─── Given data
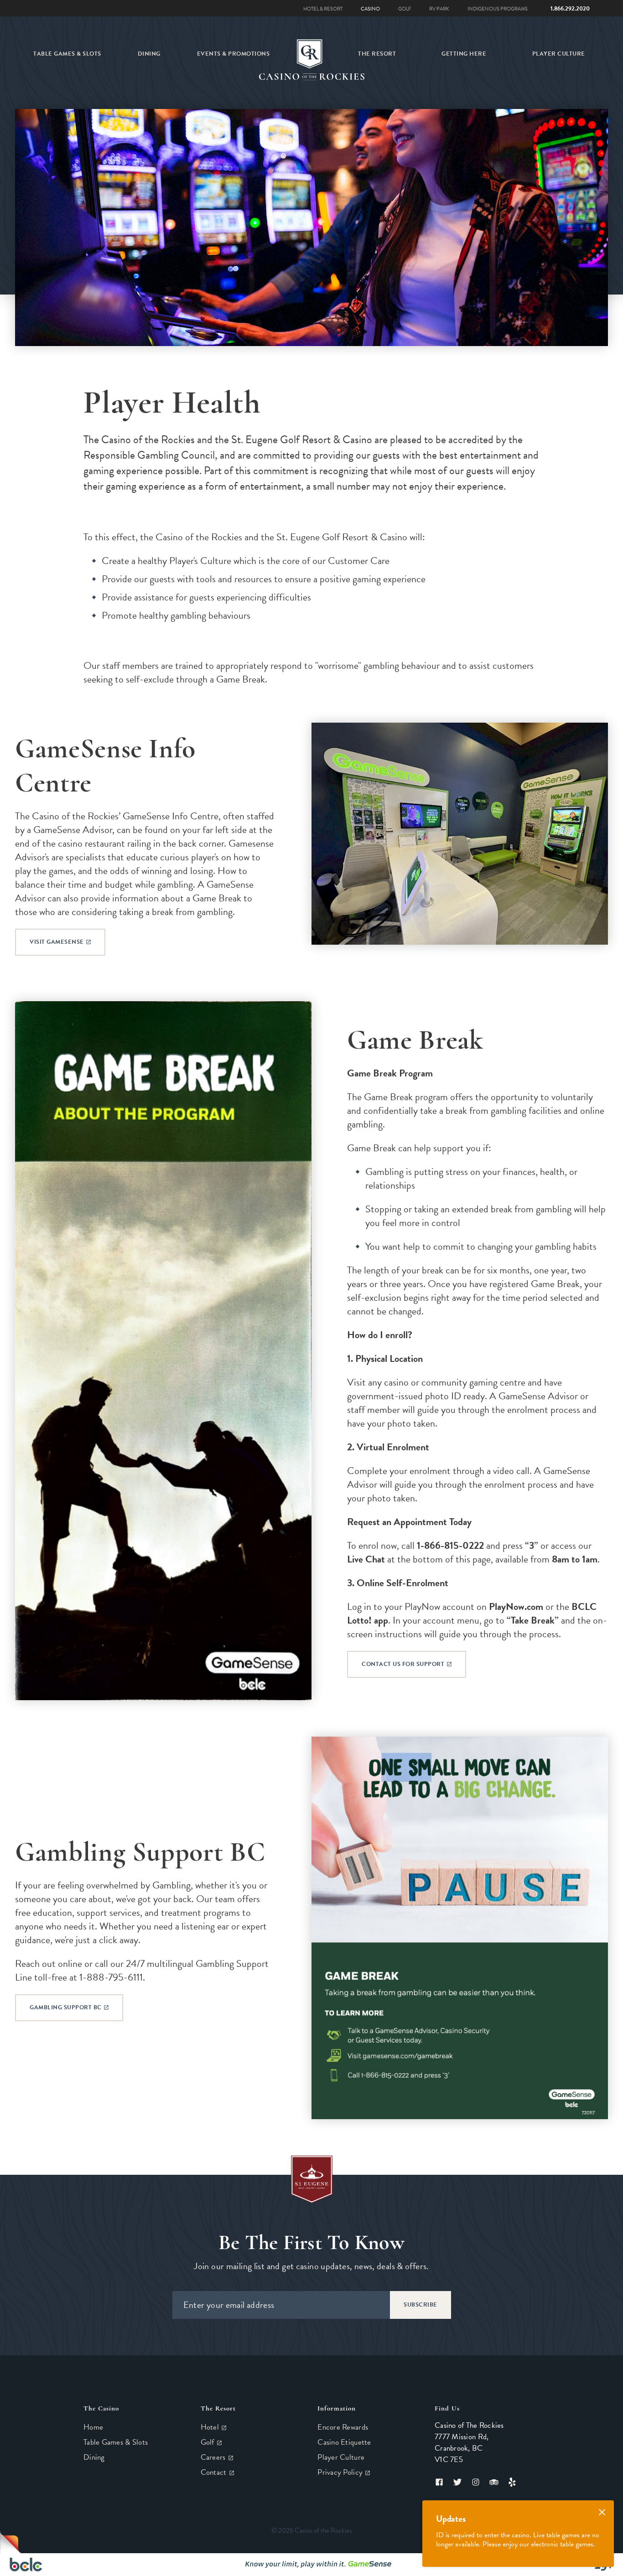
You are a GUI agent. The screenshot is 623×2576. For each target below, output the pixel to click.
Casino (370, 9)
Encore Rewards (342, 2427)
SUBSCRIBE (420, 2304)
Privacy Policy (340, 2472)
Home (93, 2427)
──────
Output nothing except an exact copy of the records above, with the images left out.

Exercise response
You are a GUI agent. The screenshot is 623×2576. For each target below, output the pixel to click.
Casino (370, 9)
Encore Rewards (342, 2427)
SUBSCRIBE (420, 2304)
Privacy Policy (340, 2472)
Home (93, 2427)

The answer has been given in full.